CM - De certeza que mediatismo e aparência não interferem no resto ? As decisões dos juizes correspondem a certezas absolutas?
JMNC- Nunca condenei com dúvidas, nem tive dúvidas depois de uma condenação. Nunca se me pôs esse problema, mas pôs-se imensas vezes quando absolvia. É como diz o outro: "os juizez vão para o inferno, mas no mínimo vão cavalgando as testemunhas". Foram as testemunhas que os induziram, de maneira que temos cavalos para ir para o inferno. Isto para dizer que temos de ter bem a noção de que a dúvida tem de ser fundada. Não pode ser por comodismo.Comentário: julgar é muito difícil. Mesmo. E quem não entende isso, acha que os magistrados são uns calaceiros e uns malandros comuns. Os nomes dos vilipendiadores? São legião, mas à frente, com a bandeira da ignomínia desfraldada no jornal onde escrevem vão um tal Sousa Tavares e um tal Marinho e Pinto. E um Vital Moreira parece apoiar a bravata.
Publicado por josé 19:36:00
Ler os comentários como um julgamento enviesado, só mesmo para quem não lê o que outros lêem...e o que lá está escrito.

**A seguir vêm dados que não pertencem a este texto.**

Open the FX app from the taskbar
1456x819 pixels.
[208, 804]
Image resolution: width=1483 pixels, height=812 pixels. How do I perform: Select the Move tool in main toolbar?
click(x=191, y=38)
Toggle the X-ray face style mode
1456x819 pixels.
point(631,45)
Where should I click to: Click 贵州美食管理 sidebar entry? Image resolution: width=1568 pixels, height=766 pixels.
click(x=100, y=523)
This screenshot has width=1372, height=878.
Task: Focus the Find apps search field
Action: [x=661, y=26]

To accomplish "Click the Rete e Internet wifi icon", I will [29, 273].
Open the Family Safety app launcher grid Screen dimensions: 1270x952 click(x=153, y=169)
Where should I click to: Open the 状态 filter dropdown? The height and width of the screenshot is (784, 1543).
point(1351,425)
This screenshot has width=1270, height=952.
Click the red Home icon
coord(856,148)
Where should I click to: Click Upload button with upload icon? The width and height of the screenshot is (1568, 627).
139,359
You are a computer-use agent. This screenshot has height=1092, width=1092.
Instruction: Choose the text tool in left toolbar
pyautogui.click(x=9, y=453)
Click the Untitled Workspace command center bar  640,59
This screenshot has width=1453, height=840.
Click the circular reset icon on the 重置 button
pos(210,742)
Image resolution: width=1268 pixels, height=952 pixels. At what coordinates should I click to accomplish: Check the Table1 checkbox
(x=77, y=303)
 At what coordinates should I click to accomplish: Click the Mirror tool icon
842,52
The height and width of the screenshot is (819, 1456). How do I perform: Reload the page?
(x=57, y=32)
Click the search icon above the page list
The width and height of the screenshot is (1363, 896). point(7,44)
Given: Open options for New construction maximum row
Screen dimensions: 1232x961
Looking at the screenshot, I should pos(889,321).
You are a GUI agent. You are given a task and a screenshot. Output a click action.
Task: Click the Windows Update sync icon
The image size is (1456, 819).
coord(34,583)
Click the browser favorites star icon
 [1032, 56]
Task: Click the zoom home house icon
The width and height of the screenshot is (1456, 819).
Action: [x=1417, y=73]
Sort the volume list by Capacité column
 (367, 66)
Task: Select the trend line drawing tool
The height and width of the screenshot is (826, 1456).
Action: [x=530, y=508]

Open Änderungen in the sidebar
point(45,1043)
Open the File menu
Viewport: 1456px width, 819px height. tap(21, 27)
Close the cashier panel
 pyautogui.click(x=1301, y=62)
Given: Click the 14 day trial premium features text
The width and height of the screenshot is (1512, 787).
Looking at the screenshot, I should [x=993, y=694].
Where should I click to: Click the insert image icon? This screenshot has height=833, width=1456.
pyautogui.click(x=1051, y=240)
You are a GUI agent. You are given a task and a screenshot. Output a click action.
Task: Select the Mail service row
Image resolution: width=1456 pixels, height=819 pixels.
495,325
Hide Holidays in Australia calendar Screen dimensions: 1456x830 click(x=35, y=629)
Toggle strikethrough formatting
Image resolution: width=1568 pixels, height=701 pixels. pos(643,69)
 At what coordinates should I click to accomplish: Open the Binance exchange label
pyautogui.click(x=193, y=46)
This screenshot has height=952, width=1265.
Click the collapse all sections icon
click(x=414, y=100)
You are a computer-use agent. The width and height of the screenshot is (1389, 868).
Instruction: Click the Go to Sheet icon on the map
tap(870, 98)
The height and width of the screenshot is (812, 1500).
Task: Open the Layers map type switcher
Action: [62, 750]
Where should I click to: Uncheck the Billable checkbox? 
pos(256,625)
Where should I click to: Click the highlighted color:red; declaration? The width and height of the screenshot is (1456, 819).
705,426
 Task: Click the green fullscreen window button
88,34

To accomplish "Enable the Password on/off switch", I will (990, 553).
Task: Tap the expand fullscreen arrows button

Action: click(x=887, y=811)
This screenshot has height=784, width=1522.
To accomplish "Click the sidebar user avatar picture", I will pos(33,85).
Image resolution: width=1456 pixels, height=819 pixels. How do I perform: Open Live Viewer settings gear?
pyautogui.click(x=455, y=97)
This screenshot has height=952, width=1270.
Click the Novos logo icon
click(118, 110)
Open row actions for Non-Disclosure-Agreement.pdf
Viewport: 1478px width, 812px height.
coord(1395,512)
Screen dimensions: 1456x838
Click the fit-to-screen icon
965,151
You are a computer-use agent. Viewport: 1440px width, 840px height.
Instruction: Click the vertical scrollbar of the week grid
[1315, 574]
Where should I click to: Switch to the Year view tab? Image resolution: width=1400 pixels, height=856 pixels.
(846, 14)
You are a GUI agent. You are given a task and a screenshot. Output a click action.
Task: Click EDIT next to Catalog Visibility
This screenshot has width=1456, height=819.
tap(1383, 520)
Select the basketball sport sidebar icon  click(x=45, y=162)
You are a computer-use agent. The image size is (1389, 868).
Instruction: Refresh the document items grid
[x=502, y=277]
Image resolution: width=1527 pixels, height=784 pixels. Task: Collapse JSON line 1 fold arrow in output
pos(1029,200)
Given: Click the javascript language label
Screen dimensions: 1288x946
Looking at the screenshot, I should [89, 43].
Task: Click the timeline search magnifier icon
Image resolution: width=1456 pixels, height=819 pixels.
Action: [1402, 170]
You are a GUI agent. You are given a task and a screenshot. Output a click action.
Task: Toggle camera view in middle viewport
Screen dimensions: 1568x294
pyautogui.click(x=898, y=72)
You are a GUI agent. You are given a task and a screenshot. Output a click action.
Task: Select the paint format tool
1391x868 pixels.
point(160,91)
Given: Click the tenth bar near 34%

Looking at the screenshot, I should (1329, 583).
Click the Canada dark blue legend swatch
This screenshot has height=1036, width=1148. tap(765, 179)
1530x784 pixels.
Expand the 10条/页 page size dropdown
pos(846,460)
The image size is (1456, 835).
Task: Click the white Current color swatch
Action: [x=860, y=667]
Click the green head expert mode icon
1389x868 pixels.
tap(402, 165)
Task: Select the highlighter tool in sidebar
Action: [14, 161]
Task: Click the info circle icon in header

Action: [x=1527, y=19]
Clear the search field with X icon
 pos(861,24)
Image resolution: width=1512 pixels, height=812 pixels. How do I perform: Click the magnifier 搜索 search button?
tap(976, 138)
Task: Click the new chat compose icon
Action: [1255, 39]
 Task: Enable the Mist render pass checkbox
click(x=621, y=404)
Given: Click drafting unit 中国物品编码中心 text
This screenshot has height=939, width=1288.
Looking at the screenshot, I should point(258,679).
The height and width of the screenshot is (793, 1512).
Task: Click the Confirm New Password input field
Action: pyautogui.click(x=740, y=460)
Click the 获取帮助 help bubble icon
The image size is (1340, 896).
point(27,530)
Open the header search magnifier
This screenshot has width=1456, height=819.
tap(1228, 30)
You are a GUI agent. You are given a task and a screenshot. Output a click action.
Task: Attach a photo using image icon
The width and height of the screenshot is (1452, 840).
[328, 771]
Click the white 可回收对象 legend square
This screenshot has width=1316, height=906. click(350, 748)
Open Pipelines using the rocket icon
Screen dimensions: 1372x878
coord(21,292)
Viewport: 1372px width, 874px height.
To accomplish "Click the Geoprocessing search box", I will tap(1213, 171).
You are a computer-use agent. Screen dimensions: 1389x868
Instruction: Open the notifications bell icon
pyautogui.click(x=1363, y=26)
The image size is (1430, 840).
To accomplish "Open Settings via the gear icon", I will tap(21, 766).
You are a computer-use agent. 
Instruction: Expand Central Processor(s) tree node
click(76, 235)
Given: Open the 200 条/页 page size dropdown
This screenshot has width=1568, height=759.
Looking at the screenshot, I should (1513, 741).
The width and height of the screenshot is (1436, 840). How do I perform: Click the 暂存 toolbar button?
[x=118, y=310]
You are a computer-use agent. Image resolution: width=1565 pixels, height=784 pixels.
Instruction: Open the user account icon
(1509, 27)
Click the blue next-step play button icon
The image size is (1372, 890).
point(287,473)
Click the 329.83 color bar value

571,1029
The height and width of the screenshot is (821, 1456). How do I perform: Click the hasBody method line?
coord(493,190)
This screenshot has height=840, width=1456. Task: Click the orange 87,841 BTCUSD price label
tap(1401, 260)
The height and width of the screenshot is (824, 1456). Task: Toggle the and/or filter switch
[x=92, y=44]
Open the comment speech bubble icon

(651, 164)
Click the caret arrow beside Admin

Com o que se pode apelidar de "Right stuff", traduzido na preocupação em não condenar inocentes nem absolver culpados e com a preocupação também do rigor matemático na aplicação do Direito, corrigido pelas equações da vida. Mas, como ele mesmo diz, o Direito é o que se quiser que seja...
E ainda diz que um juiz deve ser recatado. Pois esse recato, digo eu, custou só e apenas aquilo que agora se passa: a incompreensão do "público". E nosso critico e estou frontalmente em desacordo. Há que escolher um meio termo entre a posição de recato própria a quem decide pleitos com independência e a explicação das decisões em português plano e principalmente em lógica serena e justa e que não se confunda com as batatas.
E o último comentário que fiz, quer dizer mesmo o que lá está: que é difícil julgar e aplicar a Justiça.
Se for Justiça- e que significa dar a cada um aquilo que lhe pertence.
Sempre pensei não deixar equívocos naquilo qu escrevi, mas enganei-me.
Erro meu.
DO poder político, outra vez?!!
Fique descansado...
Anónimo das 9:34
O deficit comunicacional da Justiça é um dos seus principais problemas de hoje.
Quanto à necessidade de fundamentação das sentenças e acórdãos, de acordo. Mas, mais uma vez, pergunto: quem percebe os médicos quando fazem um diagnóstico? Quem percebe os economistas quando falam de macroeconomia? No direito, passa-se o mesmo; há uma linguagem necessariamente técnica que não está ao alcance dos leigos. Por muito que se tente, quem não percebe o que são presunções ilidíveis, boa fé subjectiva, obrigações genéricas, ilícitos extracontratuais, crimes de mera conduta, tipos legais, dificilmente percebe um acórdão. A um juiz exige-se uma boa fundamentação jurídica e uma escrita clara e concisa; mais não é possível exigir.